- Work request
The task calls for every line of the data to be retyped exactly.

------------------------------

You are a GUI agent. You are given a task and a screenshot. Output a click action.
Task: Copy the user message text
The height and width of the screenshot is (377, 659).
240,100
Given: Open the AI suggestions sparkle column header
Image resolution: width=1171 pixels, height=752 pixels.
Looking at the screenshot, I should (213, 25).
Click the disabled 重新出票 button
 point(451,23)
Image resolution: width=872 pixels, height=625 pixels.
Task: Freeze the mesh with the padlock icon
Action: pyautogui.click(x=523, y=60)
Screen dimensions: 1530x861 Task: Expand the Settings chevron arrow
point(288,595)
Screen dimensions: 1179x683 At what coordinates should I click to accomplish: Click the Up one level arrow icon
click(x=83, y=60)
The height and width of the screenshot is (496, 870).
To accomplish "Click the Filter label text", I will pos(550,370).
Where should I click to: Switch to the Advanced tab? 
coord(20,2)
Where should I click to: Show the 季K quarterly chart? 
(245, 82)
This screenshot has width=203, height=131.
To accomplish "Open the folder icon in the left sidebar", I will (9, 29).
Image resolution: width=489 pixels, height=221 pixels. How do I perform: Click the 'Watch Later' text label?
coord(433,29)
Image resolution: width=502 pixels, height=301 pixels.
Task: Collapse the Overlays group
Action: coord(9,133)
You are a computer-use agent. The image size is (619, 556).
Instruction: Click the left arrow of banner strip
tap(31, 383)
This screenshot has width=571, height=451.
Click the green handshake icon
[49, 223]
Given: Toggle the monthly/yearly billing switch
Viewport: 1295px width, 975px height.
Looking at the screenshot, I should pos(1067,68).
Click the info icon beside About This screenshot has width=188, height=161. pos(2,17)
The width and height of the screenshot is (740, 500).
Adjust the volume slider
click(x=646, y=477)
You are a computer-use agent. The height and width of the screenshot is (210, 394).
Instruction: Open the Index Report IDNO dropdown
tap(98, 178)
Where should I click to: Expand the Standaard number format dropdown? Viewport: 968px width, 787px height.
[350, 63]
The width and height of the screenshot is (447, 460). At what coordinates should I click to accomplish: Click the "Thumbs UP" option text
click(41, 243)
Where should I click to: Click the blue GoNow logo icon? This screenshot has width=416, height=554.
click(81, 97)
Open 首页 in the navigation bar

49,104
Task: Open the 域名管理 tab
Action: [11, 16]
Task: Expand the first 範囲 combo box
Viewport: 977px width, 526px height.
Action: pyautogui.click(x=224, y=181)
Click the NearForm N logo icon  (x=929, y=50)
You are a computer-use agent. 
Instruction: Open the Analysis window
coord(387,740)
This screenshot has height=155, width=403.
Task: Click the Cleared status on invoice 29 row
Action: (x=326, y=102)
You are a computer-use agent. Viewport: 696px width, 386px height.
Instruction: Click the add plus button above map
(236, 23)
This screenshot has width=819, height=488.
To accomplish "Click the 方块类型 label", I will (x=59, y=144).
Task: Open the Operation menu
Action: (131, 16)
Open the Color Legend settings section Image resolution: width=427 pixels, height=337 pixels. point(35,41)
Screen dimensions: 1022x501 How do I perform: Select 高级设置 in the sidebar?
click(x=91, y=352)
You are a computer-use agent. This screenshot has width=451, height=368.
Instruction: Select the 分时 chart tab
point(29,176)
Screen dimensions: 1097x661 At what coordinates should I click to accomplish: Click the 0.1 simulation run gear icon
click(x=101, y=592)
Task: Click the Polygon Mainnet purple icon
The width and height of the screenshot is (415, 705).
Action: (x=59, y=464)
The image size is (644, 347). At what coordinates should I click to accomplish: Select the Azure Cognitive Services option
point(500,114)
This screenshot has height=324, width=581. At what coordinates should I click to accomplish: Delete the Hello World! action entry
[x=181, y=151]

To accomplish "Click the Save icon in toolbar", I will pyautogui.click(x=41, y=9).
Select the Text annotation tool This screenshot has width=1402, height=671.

------------------------------

- Written answer
You are a GUI agent. You are given a task and a screenshot. Output a click action.
Task: Copy the user message text
The height and width of the screenshot is (377, 659).
240,100
Given: Open the AI suggestions sparkle column header
Image resolution: width=1171 pixels, height=752 pixels.
Looking at the screenshot, I should (213, 25).
Click the disabled 重新出票 button
 point(451,23)
Image resolution: width=872 pixels, height=625 pixels.
Task: Freeze the mesh with the padlock icon
Action: pyautogui.click(x=523, y=60)
Screen dimensions: 1530x861 Task: Expand the Settings chevron arrow
point(288,595)
Screen dimensions: 1179x683 At what coordinates should I click to accomplish: Click the Up one level arrow icon
click(x=83, y=60)
The height and width of the screenshot is (496, 870).
To accomplish "Click the Filter label text", I will pos(550,370).
Where should I click to: Switch to the Advanced tab? 
coord(20,2)
Where should I click to: Show the 季K quarterly chart? 
(245, 82)
This screenshot has width=203, height=131.
To accomplish "Open the folder icon in the left sidebar", I will (9, 29).
Image resolution: width=489 pixels, height=221 pixels. How do I perform: Click the 'Watch Later' text label?
coord(433,29)
Image resolution: width=502 pixels, height=301 pixels.
Task: Collapse the Overlays group
Action: coord(9,133)
You are a computer-use agent. The image size is (619, 556).
Instruction: Click the left arrow of banner strip
tap(31, 383)
This screenshot has width=571, height=451.
Click the green handshake icon
[49, 223]
Given: Toggle the monthly/yearly billing switch
Viewport: 1295px width, 975px height.
Looking at the screenshot, I should pos(1067,68).
Click the info icon beside About This screenshot has width=188, height=161. pos(2,17)
The width and height of the screenshot is (740, 500).
Adjust the volume slider
click(x=646, y=477)
You are a computer-use agent. The height and width of the screenshot is (210, 394).
Instruction: Open the Index Report IDNO dropdown
tap(98, 178)
Where should I click to: Expand the Standaard number format dropdown? Viewport: 968px width, 787px height.
[350, 63]
The width and height of the screenshot is (447, 460). At what coordinates should I click to accomplish: Click the "Thumbs UP" option text
click(41, 243)
Where should I click to: Click the blue GoNow logo icon? This screenshot has width=416, height=554.
click(81, 97)
Open 首页 in the navigation bar

49,104
Task: Open the 域名管理 tab
Action: [11, 16]
Task: Expand the first 範囲 combo box
Viewport: 977px width, 526px height.
Action: pyautogui.click(x=224, y=181)
Click the NearForm N logo icon  (x=929, y=50)
You are a computer-use agent. 
Instruction: Open the Analysis window
coord(387,740)
This screenshot has height=155, width=403.
Task: Click the Cleared status on invoice 29 row
Action: (x=326, y=102)
You are a computer-use agent. Viewport: 696px width, 386px height.
Instruction: Click the add plus button above map
(236, 23)
This screenshot has width=819, height=488.
To accomplish "Click the 方块类型 label", I will (x=59, y=144).
Task: Open the Operation menu
Action: (131, 16)
Open the Color Legend settings section Image resolution: width=427 pixels, height=337 pixels. point(35,41)
Screen dimensions: 1022x501 How do I perform: Select 高级设置 in the sidebar?
click(x=91, y=352)
You are a computer-use agent. This screenshot has width=451, height=368.
Instruction: Select the 分时 chart tab
point(29,176)
Screen dimensions: 1097x661 At what coordinates should I click to accomplish: Click the 0.1 simulation run gear icon
click(x=101, y=592)
Task: Click the Polygon Mainnet purple icon
The width and height of the screenshot is (415, 705).
Action: (x=59, y=464)
The image size is (644, 347). At what coordinates should I click to accomplish: Select the Azure Cognitive Services option
point(500,114)
This screenshot has height=324, width=581. At what coordinates should I click to accomplish: Delete the Hello World! action entry
[x=181, y=151]

To accomplish "Click the Save icon in toolbar", I will pyautogui.click(x=41, y=9).
Select the Text annotation tool This screenshot has width=1402, height=671.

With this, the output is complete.